Product launches are a dime a dozen. They often have little practical relevance beyond an immediate user base. The release by Systran of what it calls Pure Neural MT on a demo platform is somewhat different, however.
As far as we are aware, it is the first time access to neural machine translation for a variety of language combinations is offered to the general public. A clever marketing stunt. Others, such as Iconic Machine Translation, have announced upcoming NMT integrations into their commercial platforms.
Google’s NMT, meanwhile, released to much fanfare recently, but the initial launch was restricted to Chinese into English. So, for the world’s six billion non-Chinese speakers, there was only so much fun they could have playing around with it.
Systran’s demo platform now offers over 30 language combinations with another half-dozen soon to launch.
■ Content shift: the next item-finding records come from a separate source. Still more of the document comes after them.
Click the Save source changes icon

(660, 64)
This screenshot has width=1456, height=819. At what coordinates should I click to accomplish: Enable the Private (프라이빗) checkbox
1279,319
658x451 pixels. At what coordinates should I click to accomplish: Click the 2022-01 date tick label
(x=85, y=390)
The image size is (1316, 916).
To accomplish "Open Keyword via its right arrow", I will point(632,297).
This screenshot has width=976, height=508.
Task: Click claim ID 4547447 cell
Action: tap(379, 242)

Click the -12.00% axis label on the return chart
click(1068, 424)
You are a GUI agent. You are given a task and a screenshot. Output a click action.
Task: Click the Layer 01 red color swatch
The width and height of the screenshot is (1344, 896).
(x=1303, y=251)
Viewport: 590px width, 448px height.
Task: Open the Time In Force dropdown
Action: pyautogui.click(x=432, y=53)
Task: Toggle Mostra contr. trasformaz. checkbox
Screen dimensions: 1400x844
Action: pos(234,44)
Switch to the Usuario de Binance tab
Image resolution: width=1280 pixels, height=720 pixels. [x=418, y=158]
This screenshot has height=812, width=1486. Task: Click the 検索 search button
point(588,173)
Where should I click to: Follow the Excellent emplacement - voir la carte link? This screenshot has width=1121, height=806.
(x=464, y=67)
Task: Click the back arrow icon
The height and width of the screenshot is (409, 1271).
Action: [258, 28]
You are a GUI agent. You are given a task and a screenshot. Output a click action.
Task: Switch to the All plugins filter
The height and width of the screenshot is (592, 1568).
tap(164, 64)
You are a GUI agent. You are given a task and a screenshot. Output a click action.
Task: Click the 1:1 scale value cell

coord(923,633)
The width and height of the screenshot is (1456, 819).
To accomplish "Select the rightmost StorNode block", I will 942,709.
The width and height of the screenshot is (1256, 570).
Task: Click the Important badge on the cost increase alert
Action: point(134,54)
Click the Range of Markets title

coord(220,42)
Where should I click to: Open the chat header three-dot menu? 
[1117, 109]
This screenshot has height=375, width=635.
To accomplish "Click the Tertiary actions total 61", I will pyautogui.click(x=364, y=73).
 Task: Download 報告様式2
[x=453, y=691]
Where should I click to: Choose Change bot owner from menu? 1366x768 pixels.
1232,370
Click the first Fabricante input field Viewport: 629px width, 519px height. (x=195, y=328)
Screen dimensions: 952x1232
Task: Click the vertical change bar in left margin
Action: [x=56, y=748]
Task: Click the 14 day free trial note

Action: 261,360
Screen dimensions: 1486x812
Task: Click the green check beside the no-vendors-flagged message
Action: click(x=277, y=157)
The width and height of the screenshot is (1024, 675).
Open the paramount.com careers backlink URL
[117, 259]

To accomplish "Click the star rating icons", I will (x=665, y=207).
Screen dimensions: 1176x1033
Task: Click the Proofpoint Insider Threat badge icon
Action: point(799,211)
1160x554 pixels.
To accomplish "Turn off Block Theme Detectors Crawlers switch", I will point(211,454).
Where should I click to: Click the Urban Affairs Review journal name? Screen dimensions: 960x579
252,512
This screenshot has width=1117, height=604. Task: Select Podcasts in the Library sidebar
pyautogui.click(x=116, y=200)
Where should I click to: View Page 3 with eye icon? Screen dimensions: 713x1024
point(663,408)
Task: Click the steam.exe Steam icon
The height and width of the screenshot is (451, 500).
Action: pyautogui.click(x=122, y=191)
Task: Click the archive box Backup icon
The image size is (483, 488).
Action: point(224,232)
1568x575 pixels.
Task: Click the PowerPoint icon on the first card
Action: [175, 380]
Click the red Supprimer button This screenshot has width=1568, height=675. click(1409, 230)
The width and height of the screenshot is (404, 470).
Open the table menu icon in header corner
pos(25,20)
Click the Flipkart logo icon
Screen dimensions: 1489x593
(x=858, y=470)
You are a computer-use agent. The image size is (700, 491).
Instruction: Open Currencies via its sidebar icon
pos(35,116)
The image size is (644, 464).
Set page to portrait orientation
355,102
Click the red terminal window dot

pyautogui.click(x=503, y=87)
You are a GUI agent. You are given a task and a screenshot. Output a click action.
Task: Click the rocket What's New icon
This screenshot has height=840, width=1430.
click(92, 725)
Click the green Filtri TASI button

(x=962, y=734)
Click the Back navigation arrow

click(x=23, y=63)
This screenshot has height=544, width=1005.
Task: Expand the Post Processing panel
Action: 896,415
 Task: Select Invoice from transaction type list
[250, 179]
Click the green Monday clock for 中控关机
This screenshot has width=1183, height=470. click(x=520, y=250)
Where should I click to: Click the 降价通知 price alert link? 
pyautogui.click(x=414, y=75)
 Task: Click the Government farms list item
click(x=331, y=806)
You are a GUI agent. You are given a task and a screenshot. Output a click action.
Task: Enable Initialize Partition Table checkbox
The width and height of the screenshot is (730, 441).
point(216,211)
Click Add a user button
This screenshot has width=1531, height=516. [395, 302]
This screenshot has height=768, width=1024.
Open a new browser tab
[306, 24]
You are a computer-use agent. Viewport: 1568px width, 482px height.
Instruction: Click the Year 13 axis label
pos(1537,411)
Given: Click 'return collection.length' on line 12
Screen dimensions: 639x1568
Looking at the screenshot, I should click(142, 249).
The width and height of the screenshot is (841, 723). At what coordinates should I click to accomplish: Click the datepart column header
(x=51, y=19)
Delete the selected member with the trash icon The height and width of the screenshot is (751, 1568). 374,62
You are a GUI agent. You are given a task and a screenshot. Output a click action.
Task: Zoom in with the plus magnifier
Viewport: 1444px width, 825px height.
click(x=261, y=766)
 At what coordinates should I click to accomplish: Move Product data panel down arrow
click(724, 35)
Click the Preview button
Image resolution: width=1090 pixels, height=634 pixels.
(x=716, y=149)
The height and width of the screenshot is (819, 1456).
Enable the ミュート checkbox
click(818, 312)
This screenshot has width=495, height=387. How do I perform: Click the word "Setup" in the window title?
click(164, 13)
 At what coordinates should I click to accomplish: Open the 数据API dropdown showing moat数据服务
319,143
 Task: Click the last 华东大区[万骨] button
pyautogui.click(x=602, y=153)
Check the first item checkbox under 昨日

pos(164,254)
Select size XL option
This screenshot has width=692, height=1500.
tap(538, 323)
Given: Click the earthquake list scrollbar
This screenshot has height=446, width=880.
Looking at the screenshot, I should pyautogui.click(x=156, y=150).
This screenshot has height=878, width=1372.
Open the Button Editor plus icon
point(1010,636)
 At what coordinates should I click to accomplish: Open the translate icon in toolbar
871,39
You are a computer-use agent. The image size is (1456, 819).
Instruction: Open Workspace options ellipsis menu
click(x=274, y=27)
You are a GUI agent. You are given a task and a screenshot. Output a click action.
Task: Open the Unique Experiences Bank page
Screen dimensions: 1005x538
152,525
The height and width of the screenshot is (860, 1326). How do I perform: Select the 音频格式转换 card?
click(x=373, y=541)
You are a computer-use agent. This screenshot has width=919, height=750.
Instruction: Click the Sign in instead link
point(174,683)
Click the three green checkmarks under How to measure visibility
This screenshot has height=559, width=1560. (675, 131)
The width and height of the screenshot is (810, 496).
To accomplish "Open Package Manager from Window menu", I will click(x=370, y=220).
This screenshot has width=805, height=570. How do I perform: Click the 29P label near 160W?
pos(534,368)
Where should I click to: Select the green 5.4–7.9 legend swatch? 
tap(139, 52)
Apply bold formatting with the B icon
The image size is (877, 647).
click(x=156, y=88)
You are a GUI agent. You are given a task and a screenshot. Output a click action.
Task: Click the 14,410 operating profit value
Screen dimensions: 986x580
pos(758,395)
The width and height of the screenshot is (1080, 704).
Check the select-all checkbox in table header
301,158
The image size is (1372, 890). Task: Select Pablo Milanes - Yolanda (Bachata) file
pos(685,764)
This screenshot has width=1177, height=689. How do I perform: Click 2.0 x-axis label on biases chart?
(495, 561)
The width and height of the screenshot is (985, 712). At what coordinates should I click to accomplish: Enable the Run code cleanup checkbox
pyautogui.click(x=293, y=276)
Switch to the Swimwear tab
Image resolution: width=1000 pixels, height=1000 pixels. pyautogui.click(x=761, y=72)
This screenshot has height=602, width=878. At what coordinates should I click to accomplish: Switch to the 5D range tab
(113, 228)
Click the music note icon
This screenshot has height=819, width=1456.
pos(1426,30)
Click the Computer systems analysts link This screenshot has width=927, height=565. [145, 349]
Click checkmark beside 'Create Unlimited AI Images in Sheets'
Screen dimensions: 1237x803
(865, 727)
In a technical paper accompanying the launch, Systran outlines the genesis and inner workings of its NMT system; which Systran says is based on an open-source project initiated by a natural language processing group from Harvard University.
This project is implemented “on top” of the scientific computing library called Torch, whose “maintainers” call it “a scientific computing framework with wide support for machine learning algorithms that puts GPUs first.” Other such deep learning frameworks, which have gotten traction in NMT, are Theano and Google’s TensorFlow.
Systran, a Korean-owned company of French heritage, is clearly excited about the launch. Talking to Slator in early September 2016, CTO Jean Senellart said the company noticed the enthusiasm around NMT building up in academia and “decided to jump” around two years ago. He said they now have a dozen PhDs working on NMT in their Paris office, with an additional batch of engineers integrating the tech into the company’s commercial solutions.
So how good is the engine? Systran makes an effort to avoid the kind of hyperbole attached to Google’s NMT launch and tries to preempt critical comments by the translation quality police. The technology “will not replace human translators” and “does not produce translation which is almost indistinguishable from human translation,” the company says in a blog post.
The most salient error comes from missing words or parts of sentence—Systran paper on NMT
In terms of quality, that all-evlusive concept in translation, Systran’s NMT confirms findings seen in other models and trials. The system struggles with very short and very long sentences. It occasionally misses words or parts of a sentence. It also makes some rather strange errors (translating Steve King into Michael King when we tried it on English into German).
However, there is an actual improvement in fluency, even to the casual tester. For an in-depth review of the system, head over to Kirti Vashee’s post.
Systran CTO Senellart told Slator that there are indeed new types of mistakes and that German into English is actually lagging in terms of quality. Interestingly, he says they had better results of what he calls “very complicated languages” like English into Korean.